■ **Short task**: Please swap "sidebar" for "side panel" everywhere it appears in the material below, and leave everything else as it is.

■ **Supplied data**:
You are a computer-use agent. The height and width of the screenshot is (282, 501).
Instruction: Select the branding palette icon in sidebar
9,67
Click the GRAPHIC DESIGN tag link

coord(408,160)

■ **Written response**:
You are a computer-use agent. The height and width of the screenshot is (282, 501).
Instruction: Select the branding palette icon in side panel
9,67
Click the GRAPHIC DESIGN tag link

coord(408,160)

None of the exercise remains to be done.